The stark consequences of cardiovascular disease have become increasingly clear. Clinical trial data involving second-generation antipsychotics show that while these effective medications are widely used to treat bipolar disorder and schizophrenia because of their lower rate of extrapyramidal side effects, their use has markedly increased the rate of metabolic problems in patients (i.e., diabetes, obesity, cardiovascular disease). Risk for these and similar outcomes have been soft peddled by Big Pharma in their drive to gain market share. The financial stakes were considerable with Eli Lilly alone paying a $1.4 billion penalty in 2009 for off-label promotion of olanzapine.[1] They were not the only offender. Also in 2009, Pfizer paid a $2.3 billion dollar penalty for unlawful promotion of several medications including ziprasidone, another second generation antipsychotic.[1] As a result of the increased rate of cardiovascular events, all second generation antipsychotics now have “black box warnings” detailing their risk for cardiovascular disease. Nevertheless, these medications are important for our patients, particularly those with bipolar disorder or schizophrenia.

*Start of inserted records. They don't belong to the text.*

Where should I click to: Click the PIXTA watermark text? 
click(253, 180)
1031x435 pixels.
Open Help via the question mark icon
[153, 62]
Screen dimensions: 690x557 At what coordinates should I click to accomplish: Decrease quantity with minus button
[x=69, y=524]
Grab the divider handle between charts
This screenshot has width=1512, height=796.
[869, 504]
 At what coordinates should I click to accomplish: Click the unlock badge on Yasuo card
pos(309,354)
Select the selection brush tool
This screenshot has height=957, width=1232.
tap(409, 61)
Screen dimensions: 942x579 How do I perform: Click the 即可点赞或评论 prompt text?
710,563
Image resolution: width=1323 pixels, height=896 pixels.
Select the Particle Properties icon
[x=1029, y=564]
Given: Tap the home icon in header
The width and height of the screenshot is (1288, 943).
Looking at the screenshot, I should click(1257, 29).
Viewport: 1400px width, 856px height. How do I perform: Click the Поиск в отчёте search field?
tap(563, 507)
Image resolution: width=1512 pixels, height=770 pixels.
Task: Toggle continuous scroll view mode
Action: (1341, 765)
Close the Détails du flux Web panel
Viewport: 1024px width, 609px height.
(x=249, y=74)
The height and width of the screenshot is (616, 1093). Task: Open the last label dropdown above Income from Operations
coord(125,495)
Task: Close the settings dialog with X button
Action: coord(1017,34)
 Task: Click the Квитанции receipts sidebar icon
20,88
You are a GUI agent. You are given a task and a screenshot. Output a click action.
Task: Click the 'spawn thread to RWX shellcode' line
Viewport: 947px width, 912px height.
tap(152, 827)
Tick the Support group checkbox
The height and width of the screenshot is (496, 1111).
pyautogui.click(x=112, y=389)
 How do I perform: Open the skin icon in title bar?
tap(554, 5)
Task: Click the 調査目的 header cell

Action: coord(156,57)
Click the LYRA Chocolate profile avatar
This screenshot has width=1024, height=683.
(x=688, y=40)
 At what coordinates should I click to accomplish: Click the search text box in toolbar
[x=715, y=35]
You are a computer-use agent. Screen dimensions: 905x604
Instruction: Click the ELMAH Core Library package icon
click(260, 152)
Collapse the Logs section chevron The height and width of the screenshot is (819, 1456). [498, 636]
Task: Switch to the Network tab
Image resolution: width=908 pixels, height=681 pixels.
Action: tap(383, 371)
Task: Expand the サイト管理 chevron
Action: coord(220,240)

So, what should a responsible clinician do when prescribing these useful, but potentially harmful medications? To mitigate the adverse effects of these medications, treatment guidelines recommend yearly screening of patients for diabetes and cardiovascular risk.[2] Nonetheless, fewer than half of all patients receive the screening.[3]

To better understand these challenges, we recently interviewed Dr. Donald W. Black, past President of the American Academy of Clinical Psychiatry (https://www.aacp.com/). Dr. Black is well-known to the psychiatric community, and has authored the best-selling Introductory Textbook of Psychiatry, now in its 7th edition, and Bad Boys Bad Men – Confronting Antisocial Personality Disorder, a book written for the lay public. Dr. Black noted that “psychiatric patients in general, not just those on antipsychotics, are often at high risk for cardiovascular disease.” Despite this, he explained that they rarely receive adequate preventive screening and treatment. Among the barriers, he noted that those with mental illnesses often have trouble fasting overnight, complicating the interpretation of their fasting lipid profiles. Furthermore, he added that “psychiatric patients are often seen in low medically resourced clinics” that often do not have the capability of drawing and processing blood. As a result, Dr. Black concludes that “psychiatric practitioners need a new, more effective method for assessing and treating their patients.”

Could screening with Epi+Gen CHD be a good alternative? We believe so. Not only is Epi+Gen CHD more sensitive than current lipid-based methods for screening for coronary heart disease, it can be conducted easily at-home or any clinic.[4] In contrast to standard lipid based methods, there is no need to staff a phlebotomist and perhaps best yet, no need for fasting before the test. The patient report includes a precise risk assessment and information as to how your patient compares to others. In many ways, it is ideal for use in busy stand-alone psychiatric practices.

If you believe that your patient deserves the best, consider using Epi+Gen CHD to assess risk for coronary heart disease in your patients on antipsychotics. Let us help you keep your focus on the entire patient.


  1. Almashat, S., Preston, C., Waterman, T. & Wolfe, S. Rapidly increasing criminal and civil monetary penalties against the pharmaceutical industry: 1991 to 2010. Public Citizen 16(2010).
  2. De Hert, M., et al. Guidelines for screening and monitoring of cardiometabolic risk in schizophrenia: systematic evaluation. The British Journal of Psychiatry 199, 99-105 (2011).
  3. Morrato, E.H., et al. Metabolic Testing for Adults in a State Medicaid Program Receiving Antipsychotics: Remaining Barriers to Achieving Population Health Prevention Goals. JAMA Psychiatry 73, 721-730 (2016).
  4. Jung, Y., Frisvold, D., Dogan, T., Dogan, M.V. & Philibert, R. Cost Utility Analyses of an Integrated Genetic-Epigenetic Test for Assessing Risk for Coronary Heart Disease. Epigenomics (2021).